16th September 2005 at 01:00
An Englishman's way of speaking absolutely classifies him. The moment he talks he makes some other Englishman despise him." So declaims Henry Higgins in My Fair Lady. It seems reasonable to ask, with apologies to English women, whether this position has changed much since the Edwardian period in which the show is set.

Accent may not matter as much, but class continues to pervade every aspect of society, and it has a profound impact on children's life chances. This year, the Qualifications and Curriculum Authority has been consulting on the future of English (see pages 14-15). It wants to know how new technologies, changes in the country's ethnic make-up, and the transforming world in general should affect the way our language and literature are taught.

But it's also important to look back, and think about something that started with the cavemen: speech. Tellingly, in its response to the review, the Secondary Students' Association said the most disliked activity in English lessons was making presentations or reading to their peer group.

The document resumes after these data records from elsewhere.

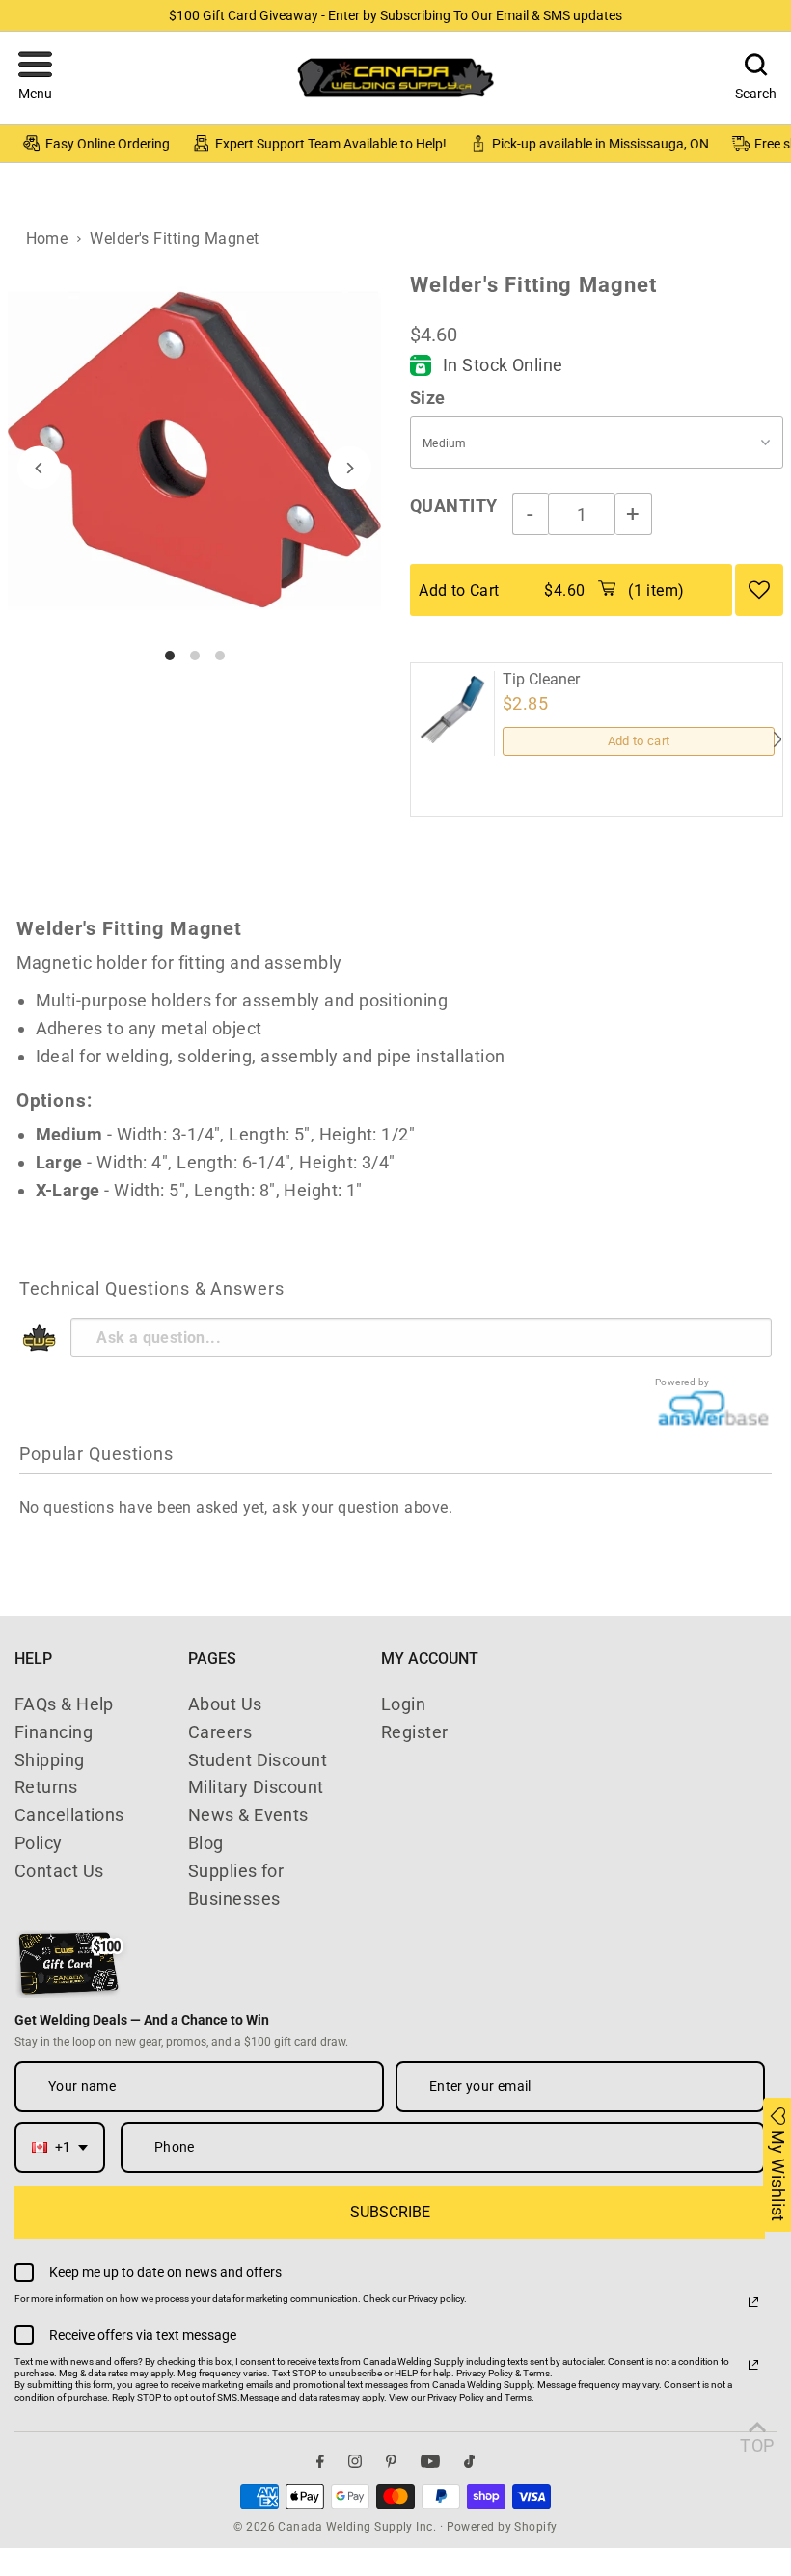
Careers (220, 1732)
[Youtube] (430, 2462)
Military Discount (256, 1787)
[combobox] (59, 2147)
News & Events (248, 1815)
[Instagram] (355, 2462)
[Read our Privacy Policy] (753, 2302)
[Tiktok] (469, 2462)
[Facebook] (320, 2462)
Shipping (49, 1760)
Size (428, 398)
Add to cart (639, 741)
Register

Which is where Professor Higgins comes in.

Posh schools teach children to be articulate. Children learn to give speeches, to recite, to debate. Speaking and listening is classy. Why does it continue to have such low status in state schools? We know how concerned early-years teachers are when four-year-olds arrive in reception only able to "grunt". Yet schools are afraid to spend too much time on oracy. The National Union of Teachers has no doubt about why. Speaking is "often undervalued as a learning activity" says its response, "since it does not appear in statutory national curriculum tests and need not be reported to parents".

Is there still a lurking belief that children should be seen and not heard? That the really articulate ones are too clever by half? That children should know their place?

It is not clear what the review will lead to, or whether Ministers want to change the curriculum or the testing regime. So, as the QCA suggests, the way ahead is up to teachers themselves. Otherwise, Henry Higgins's question will echo down another century: "Why can't the English learn to speak?"